After all that installing and setting up, I made a cardboard base prototype with a hole the size of the Raspberry Pi, a hole to place the camera, and two more holes for the ethernet cable and microUSB charger because the cardboard got in the way of plugging them in the Raspberry Pi. Here’s some images my Raspberry Pi Camera Module has taken:
Here’s my simple cardboard prototype
I chose to make the MiniPOV4 for my starter project. I liked the idea that I would be able to create a picture in the air with the LEDs, and it also would give me the opportunity to work with electrical components.

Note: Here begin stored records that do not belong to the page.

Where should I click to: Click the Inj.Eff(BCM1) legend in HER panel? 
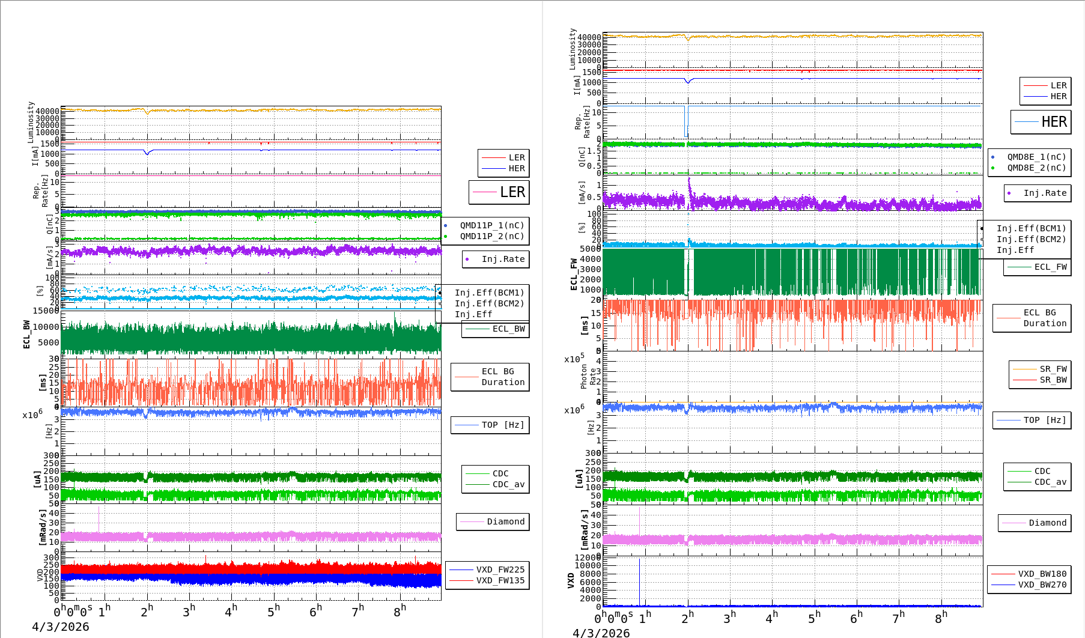tap(1031, 228)
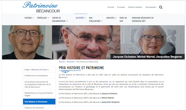The height and width of the screenshot is (110, 186).
Task: Open Centre de documentation submenu chevron
Action: coord(67,21)

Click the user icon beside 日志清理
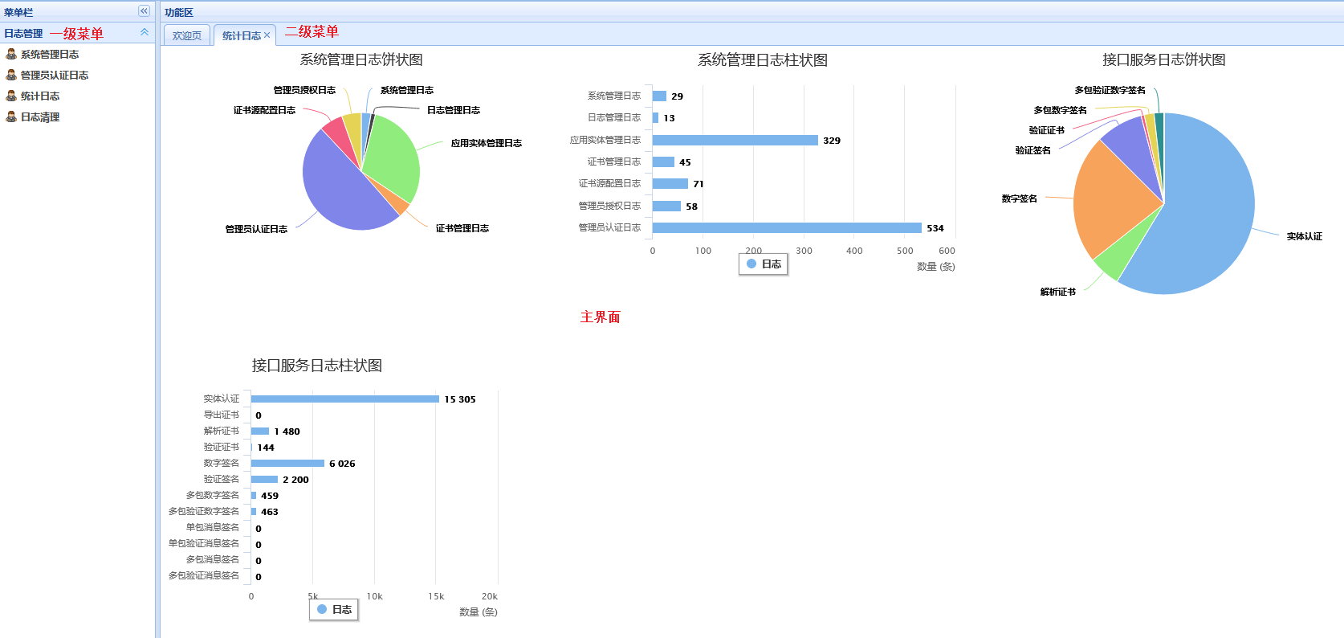(x=11, y=117)
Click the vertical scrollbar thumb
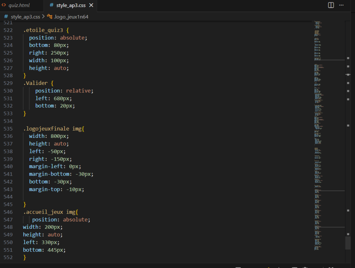 pos(348,243)
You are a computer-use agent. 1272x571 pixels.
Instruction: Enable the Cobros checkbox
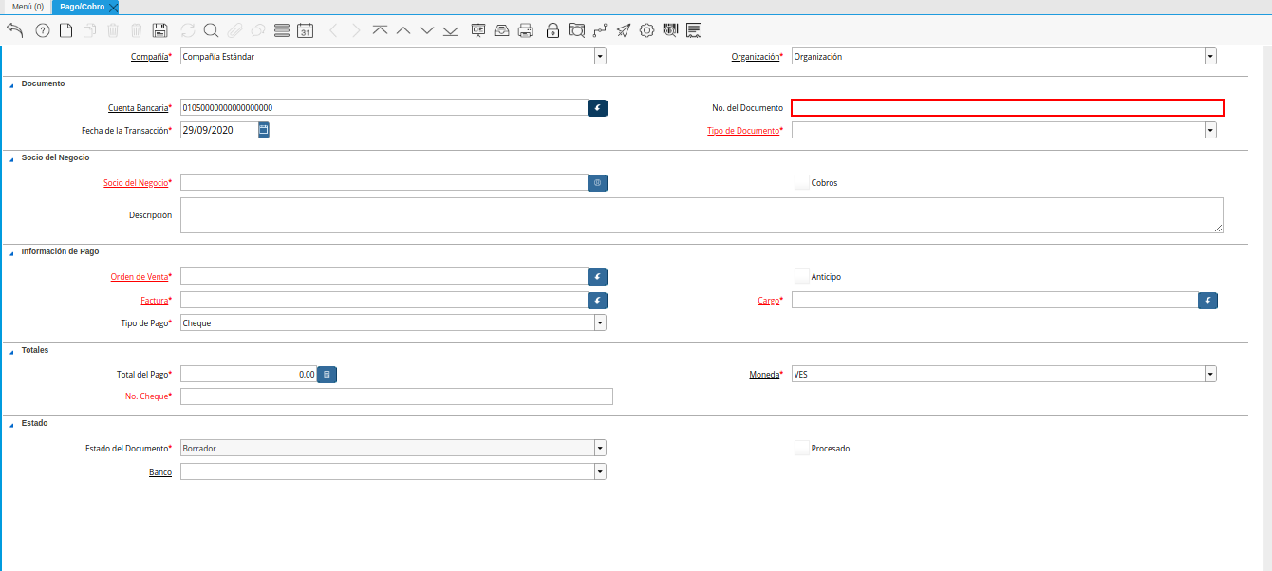[x=802, y=182]
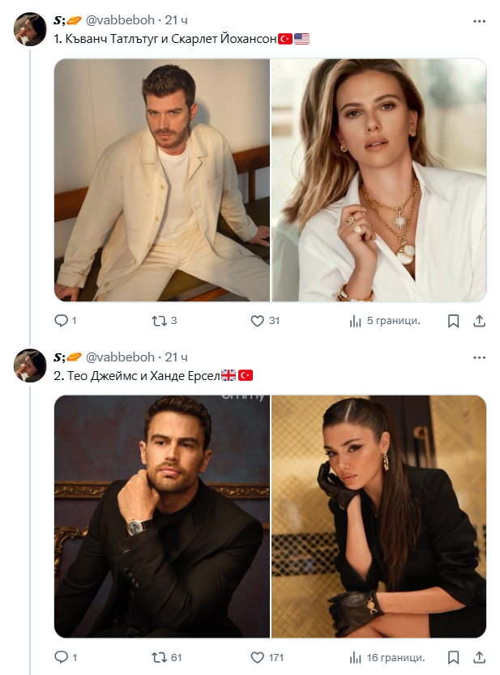Open more options menu on second tweet
This screenshot has height=675, width=500.
[x=479, y=357]
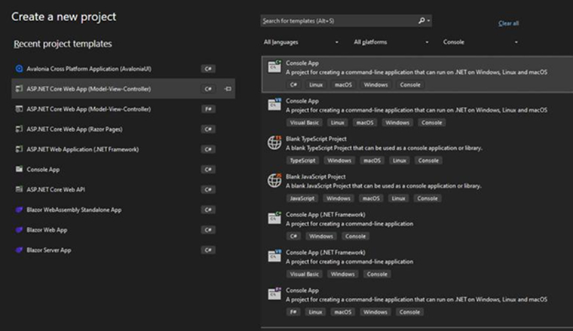Click the Visual Basic Console App icon
Image resolution: width=573 pixels, height=331 pixels.
click(x=274, y=104)
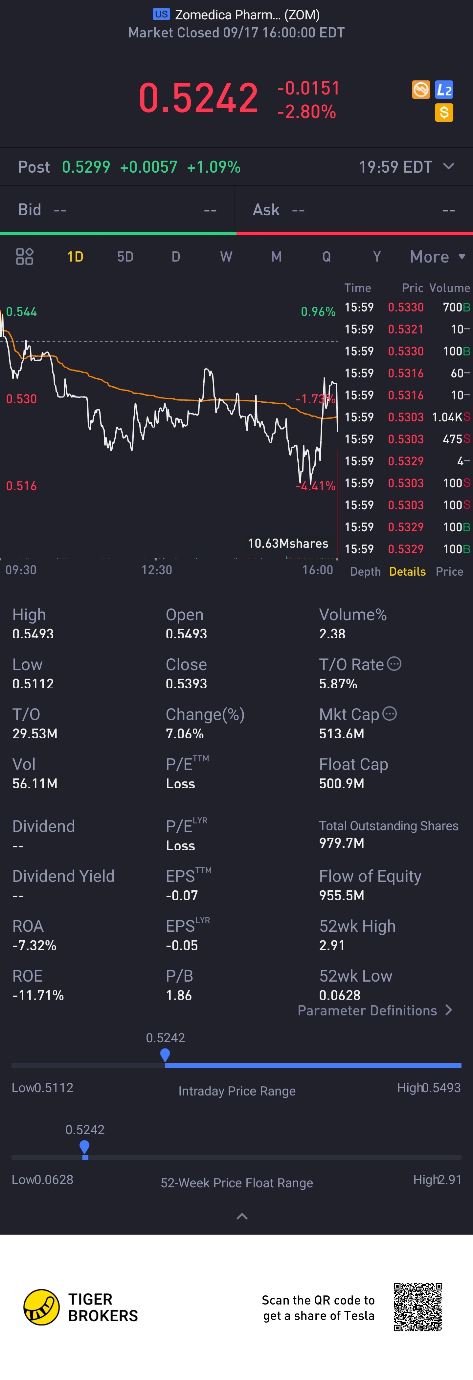The width and height of the screenshot is (473, 1380).
Task: Tap the orange no-shorting badge icon
Action: click(421, 89)
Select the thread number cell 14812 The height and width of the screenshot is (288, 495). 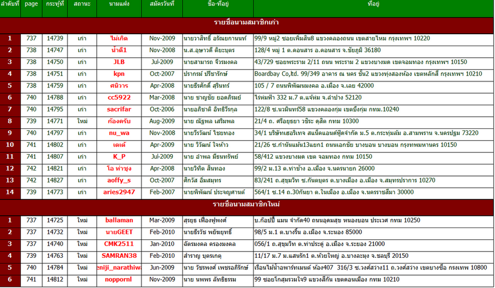[x=55, y=279]
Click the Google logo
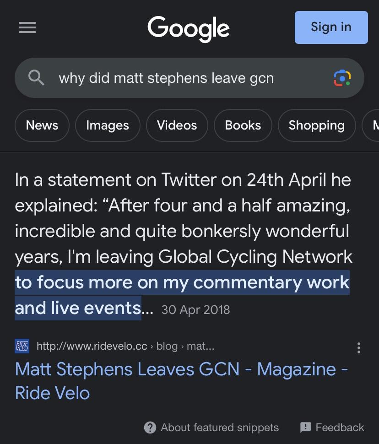379x444 pixels. click(189, 28)
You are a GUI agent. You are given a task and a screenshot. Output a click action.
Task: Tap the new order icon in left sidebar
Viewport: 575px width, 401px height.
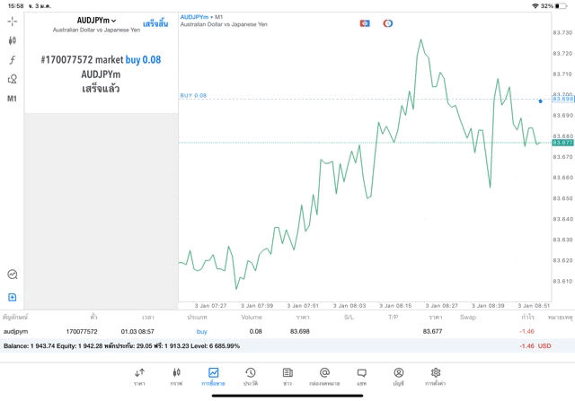point(13,297)
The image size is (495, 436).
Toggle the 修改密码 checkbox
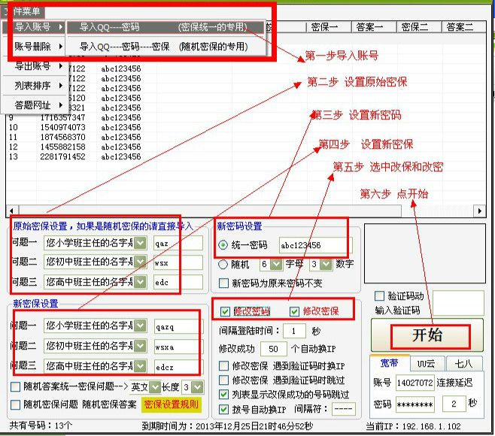click(x=226, y=311)
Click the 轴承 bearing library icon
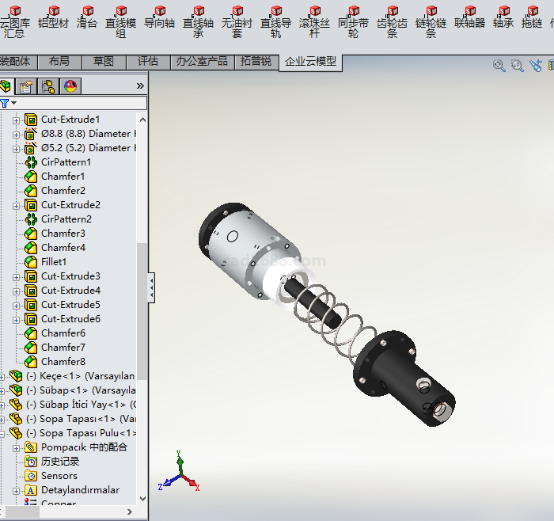 point(503,17)

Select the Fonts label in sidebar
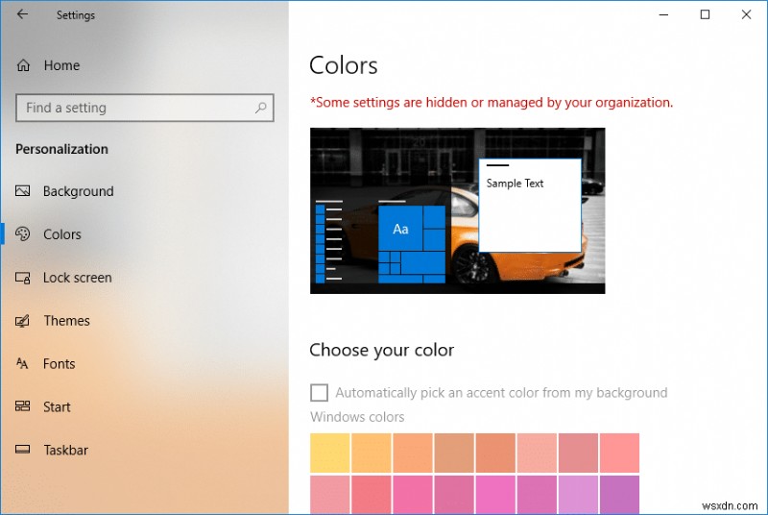(60, 364)
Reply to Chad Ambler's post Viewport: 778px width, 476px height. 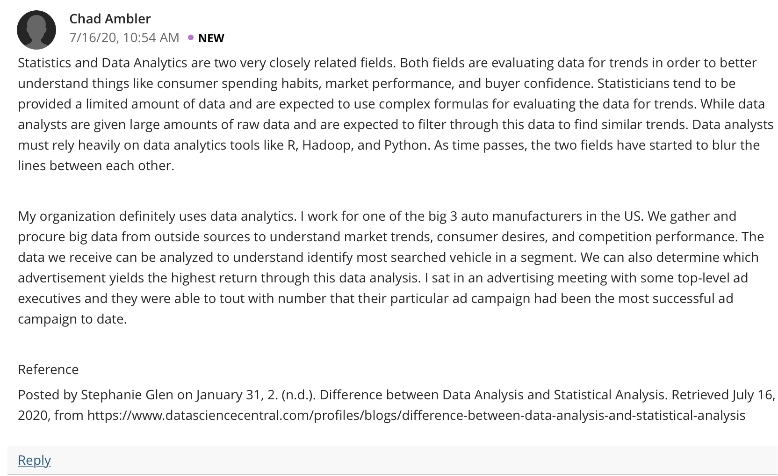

The MiniPOV4 works by having the microcontroller chip store the image the LEDs create and the order the LEDs are supposed to flash. Instructions are then sent to three transistors to control the red, green, and blue values of all eight LEDs. The speed of the LED blinking is determined by the potentiometer and a quartz crystal acts as a timer. There are three capacitors that work to filter low and high frequency noise. There are also several resistors and they have varying purposes from controlling the brightness of the LEDs to making sure the transistors are protected from the microcontroller. The USB connector allows the MiniPOV4 to connect to the computer using USB connection, and the user can have the LEDs shine their own image they create.
Overall, this project was a good experience because it let me have a lot of experience with soldering and desoldering, and in order to understand how this MiniPOV4 functions, I gained more experience with researching online and digesting unfamiliar concepts. But the most fun part was definitely seeing the LEDs flashing correctly and the image that they produce.